椎葉厳島神社は、宮崎県東臼杵郡椎葉村に鎮座する歴史ある神社です。この神社は、源平の歴史的な背景や、平家の遺臣と源氏方の武将の悲恋物語で知られる「鶴富屋敷」の近くに位置しています。神社は、下福良集落の中央にある小高い丘の上に建ち、地域のシンボルとして崇敬されています。旧社格は村社であり、村の中心部を見渡すことができる景観も魅力のひとつです。
祭神
椎葉厳島神社では、市杵島姫命(いちきしまひめのみこと)と素盞男命(すさのおのみこと)が祀られています。市杵島姫命は、厳島神社の主神として知られており、水や航海の守護神としても崇められています。
由緒
この神社の創建には、源平合戦の余波が深く関係しています。壇ノ浦の戦い(1185年)で敗北した平家の遺臣たちが山間部である椎葉に逃れ、この地に隠れ住んでいたと伝えられています。その後、源氏方の武将である那須大八郎宗久が平氏残党の追討を命じられて当地に下りましたが、宗久は平家の人々の誠実さを感じ取り、追討を断念しました。そして、平家が崇敬していた安芸の厳島神社の守護神を勧請し、椎葉厳島神社が創建されたのです。
椎葉厳島神社の歴史には、源氏と平家の悲恋物語が深く関わっています。那須大八郎宗久は、平清盛の末裔である鶴富姫と恋に落ち、その結果、平家の残党を許すことになりました。このエピソードから、椎葉厳島神社は恋愛成就の神社としても知られるようになりました。特に「源平おまもり」は、恋愛成就を願う参拝者に人気があります。
また、この神社は恋愛成就だけでなく、交通安全や厄除けといった御利益もあるとされています。地域の人々からは、村の氏神として大切に崇められています。
椎葉厳島神社の境内には、鶴富姫が使用したとされる「鶴富姫化粧の水」や、那須大八郎宗久の「源氏の陣屋敷跡」など、歴史を感じさせる場所が数多く残されています。これらのスポットは、神社参拝の際にぜひ訪れていただきたい場所です。
鶴富姫化粧の水
この湧き水は、鶴富姫が化粧水として使っていたと伝えられています。その清らかな水は、恋愛や美を願う参拝者たちにとって特別な存在となっています。
源氏の陣屋敷跡
那須大八郎宗久が滞在したとされるこの陣屋跡は、神社の歴史を物語る重要な場所です。訪れる人々に、源平時代の緊張感と、その後の和解の象徴を感じさせます。

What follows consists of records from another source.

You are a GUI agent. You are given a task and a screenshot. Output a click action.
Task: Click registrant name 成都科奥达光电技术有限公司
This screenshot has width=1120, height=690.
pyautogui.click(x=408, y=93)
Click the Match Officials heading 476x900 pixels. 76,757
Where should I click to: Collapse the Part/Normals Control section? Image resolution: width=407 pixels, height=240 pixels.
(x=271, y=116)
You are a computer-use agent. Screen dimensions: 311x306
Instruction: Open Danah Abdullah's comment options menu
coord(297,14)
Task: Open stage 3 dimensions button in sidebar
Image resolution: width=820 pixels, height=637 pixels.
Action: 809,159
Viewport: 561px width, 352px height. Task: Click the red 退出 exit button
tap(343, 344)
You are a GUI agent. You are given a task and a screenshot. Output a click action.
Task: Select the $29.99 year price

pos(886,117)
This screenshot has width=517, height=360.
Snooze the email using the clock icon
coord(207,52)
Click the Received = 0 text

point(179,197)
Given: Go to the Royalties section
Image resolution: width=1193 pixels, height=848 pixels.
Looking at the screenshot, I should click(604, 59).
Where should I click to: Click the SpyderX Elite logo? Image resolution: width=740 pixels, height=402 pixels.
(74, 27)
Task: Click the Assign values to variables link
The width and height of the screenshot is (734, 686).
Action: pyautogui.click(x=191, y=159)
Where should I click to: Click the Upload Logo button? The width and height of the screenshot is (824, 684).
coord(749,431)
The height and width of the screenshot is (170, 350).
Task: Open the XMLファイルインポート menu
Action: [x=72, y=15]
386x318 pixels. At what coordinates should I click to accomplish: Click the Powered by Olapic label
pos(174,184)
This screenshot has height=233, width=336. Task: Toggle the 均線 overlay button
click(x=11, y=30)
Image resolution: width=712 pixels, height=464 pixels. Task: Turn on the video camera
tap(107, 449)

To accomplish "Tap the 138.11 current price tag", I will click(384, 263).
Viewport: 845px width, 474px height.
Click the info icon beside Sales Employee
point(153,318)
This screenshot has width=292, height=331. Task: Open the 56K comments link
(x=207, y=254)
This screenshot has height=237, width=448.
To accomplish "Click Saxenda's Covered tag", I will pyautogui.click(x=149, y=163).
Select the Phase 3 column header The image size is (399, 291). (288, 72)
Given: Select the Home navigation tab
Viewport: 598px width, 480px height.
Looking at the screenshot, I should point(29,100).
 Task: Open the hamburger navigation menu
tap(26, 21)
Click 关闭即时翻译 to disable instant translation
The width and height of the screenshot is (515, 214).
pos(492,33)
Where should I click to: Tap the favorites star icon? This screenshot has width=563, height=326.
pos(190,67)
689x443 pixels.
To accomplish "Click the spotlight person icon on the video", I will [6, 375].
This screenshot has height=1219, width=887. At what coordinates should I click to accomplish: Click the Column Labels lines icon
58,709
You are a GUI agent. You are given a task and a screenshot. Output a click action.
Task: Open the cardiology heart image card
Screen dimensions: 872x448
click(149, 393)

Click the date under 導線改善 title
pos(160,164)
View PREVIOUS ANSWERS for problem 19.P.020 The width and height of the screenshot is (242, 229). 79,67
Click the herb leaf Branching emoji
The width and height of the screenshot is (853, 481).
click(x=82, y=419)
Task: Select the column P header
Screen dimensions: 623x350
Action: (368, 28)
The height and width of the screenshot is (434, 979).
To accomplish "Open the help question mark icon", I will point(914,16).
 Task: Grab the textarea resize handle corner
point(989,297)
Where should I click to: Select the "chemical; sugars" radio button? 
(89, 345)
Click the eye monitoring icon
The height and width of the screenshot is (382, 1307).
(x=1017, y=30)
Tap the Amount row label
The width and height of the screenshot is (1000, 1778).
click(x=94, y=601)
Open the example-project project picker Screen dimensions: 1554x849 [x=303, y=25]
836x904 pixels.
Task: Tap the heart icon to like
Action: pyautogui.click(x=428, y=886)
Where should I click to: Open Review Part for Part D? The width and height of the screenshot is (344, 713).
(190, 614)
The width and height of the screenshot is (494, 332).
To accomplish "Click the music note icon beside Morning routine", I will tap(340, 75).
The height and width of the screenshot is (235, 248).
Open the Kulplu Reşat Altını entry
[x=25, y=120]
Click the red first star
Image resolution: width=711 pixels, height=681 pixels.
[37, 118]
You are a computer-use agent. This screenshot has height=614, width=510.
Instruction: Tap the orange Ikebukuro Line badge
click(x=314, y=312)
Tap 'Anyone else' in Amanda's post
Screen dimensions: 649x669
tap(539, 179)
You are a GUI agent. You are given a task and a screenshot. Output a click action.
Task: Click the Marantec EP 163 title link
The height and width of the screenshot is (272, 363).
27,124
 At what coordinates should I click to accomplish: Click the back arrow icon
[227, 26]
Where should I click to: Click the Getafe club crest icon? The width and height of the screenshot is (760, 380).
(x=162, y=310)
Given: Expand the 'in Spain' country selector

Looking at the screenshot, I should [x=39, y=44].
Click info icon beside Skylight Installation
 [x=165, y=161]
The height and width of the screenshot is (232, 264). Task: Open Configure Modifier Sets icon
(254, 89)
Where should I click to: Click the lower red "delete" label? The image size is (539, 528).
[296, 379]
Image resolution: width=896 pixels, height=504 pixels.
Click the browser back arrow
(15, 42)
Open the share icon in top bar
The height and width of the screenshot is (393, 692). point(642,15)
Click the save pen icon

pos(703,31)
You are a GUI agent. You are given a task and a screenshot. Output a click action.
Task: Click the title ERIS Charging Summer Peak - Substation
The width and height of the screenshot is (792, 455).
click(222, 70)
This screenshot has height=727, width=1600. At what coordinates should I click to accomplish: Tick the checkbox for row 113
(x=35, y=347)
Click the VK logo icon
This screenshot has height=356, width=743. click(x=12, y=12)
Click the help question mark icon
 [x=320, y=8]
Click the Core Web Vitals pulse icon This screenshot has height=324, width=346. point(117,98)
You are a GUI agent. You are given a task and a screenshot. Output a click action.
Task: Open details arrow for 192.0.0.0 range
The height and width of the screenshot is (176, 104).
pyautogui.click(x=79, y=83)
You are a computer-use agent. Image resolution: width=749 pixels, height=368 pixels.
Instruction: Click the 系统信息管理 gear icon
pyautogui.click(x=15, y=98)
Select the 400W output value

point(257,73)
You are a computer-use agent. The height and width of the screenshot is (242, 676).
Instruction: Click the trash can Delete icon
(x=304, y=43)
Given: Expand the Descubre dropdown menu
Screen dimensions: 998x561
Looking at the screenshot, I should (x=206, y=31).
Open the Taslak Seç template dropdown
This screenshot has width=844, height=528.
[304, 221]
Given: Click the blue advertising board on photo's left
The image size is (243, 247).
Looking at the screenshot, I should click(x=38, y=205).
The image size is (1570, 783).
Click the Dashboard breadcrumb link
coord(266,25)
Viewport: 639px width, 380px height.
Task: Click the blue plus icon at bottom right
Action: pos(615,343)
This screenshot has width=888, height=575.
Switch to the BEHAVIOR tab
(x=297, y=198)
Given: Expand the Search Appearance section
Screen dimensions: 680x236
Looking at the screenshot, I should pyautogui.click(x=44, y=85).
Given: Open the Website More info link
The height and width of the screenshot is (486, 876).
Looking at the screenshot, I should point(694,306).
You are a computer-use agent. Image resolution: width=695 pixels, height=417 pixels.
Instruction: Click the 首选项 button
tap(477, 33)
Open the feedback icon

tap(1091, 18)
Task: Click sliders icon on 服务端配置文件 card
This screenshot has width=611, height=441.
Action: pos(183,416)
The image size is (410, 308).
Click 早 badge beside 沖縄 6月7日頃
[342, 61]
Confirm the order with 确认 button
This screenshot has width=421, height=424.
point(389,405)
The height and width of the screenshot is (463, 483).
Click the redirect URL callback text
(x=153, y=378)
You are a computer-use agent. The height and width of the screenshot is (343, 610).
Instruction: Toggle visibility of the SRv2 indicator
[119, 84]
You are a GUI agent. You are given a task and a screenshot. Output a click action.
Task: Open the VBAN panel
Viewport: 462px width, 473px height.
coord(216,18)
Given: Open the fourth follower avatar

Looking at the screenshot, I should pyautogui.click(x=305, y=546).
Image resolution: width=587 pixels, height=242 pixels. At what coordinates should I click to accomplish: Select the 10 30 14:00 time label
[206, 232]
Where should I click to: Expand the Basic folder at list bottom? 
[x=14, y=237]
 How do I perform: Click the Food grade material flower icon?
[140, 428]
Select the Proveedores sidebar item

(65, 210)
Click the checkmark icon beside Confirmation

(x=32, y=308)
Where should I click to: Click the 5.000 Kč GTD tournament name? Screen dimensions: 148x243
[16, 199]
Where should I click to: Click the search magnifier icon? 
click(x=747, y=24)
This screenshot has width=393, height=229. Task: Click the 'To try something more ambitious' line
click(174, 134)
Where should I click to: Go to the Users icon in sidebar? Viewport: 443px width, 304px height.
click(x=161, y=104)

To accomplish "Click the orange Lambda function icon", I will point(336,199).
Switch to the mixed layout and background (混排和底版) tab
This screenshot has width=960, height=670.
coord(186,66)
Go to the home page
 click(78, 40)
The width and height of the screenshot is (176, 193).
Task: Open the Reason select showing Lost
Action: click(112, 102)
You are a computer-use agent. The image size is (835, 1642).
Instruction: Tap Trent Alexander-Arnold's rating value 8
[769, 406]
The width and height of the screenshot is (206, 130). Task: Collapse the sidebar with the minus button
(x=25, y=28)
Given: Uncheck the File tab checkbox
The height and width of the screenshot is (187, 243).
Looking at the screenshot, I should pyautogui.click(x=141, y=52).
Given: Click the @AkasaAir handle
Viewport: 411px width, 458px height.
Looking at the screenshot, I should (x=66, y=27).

椎葉厳島神社では、11月の第1日曜日に秋季例祭が行われます。この祭りは、神社の重要な年中行事として地域の人々に親しまれています。さらに、12月の第2土曜日から日曜日にかけて行われる「冬祭り夜神楽祭」では、国の重要無形民俗文化財に指定されている「上椎葉神楽」が奉納されます。これは、夜通し続けられる伝統的な神楽で、椎葉村の人々だけでなく、多くの観光客も訪れる人気の行事です。
椎葉厳島神社の現在の社殿は、平成8年に氏子崇敬者の協力によって本殿、幣殿、拝殿が改修されました。また、社務所や手水舎、裏鳥居も新しく建てられ、平成10年には参道も改修されています。しかし、平成17年9月6日の土石流によって表鳥居が喪失してしまいましたが、平成20年6月に再建され、現在に至ります。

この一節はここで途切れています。